In a possible implementation, the invention can also be implemented in the form of a program product comprising program code means for causing a terminal device to carry out the steps of implementing the speech adaptation method as described in

embodiment

1 or 2, when said program product is run on said terminal device.

Where program code for carrying out the invention is written in any combination of one or more programming languages, the program code may be executed entirely on the user device, partly on the user device, as a stand-alone software package, partly on the user device and partly on a remote device or entirely on the remote device.

While specific embodiments of the invention have been described above, it will be appreciated by those skilled in the art that this is by way of example only, and that the scope of the invention is defined by the appended claims. Various changes and modifications to these embodiments may be made by those skilled in the art without departing from the spirit and scope of the invention, and these changes and modifications are within the scope of the invention.

Claims

1. A method for speech conditioning, comprising:

collecting voice information in the communication process;

and playing the adjusted downlink voice information.

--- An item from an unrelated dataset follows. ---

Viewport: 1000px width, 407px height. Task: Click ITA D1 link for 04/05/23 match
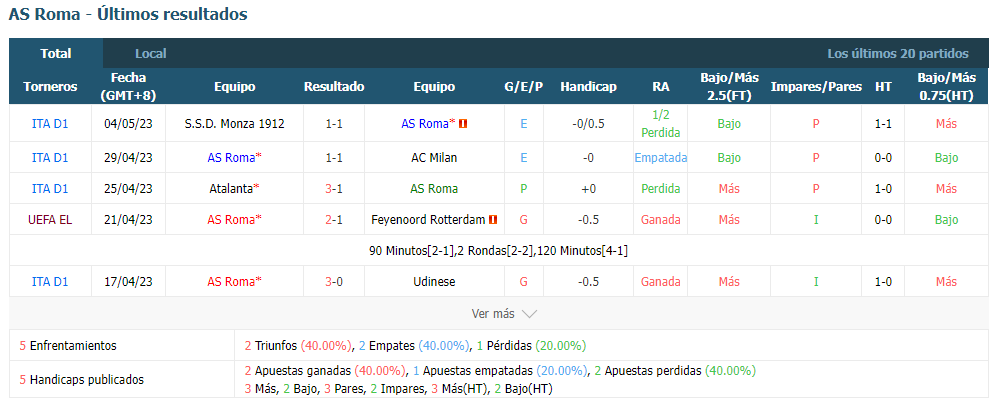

2. The speech adaptation method of claim 1, wherein the step of detecting the speech information specifically comprises:

detecting the voice information based on a voice activity detection algorithm.

3. The voice adjustment method according to claim 1, wherein the step of collecting voice information during the call specifically comprises:

detecting whether the current frame voice information is noise voice;

if so, acquiring the noise energy of the noise voice of the current frame;

4. The speech adaptation method of claim 2, wherein after the step of detecting the speech information, the speech adaptation method further comprises:

5. The speech adaptation method of claim 1, wherein the speech parameters include volume and frequency response.

6. A voice regulation system is characterized by comprising an acquisition module, a detection module, a regulation module and a playing module;

the playing module is used for playing the adjusted downlink voice information.

7. The voice conditioning system of claim 6, wherein the detection module is to detect the voice information based on a voice activity detection algorithm.

8. The voice adjustment system of claim 6, wherein the collecting module is configured to collect a frame of voice information every other predetermined time period during a call;

9. The voice conditioning system of claim 7, wherein the voice conditioning system further comprises a transmit module;

10. The speech modification system of claim 6, wherein the speech parameters include volume and frequency response.

11. An electronic device comprising a memory, a processor and a computer program stored on the memory and executable on the processor, wherein the processor implements the speech adaptation method of any of claims 1 to 5 when executing the computer program.

12. A computer-readable storage medium, on which a computer program is stored, which program, when being executed by a processor, carries out the steps of the speech adaptation method of one of claims 1 to 5.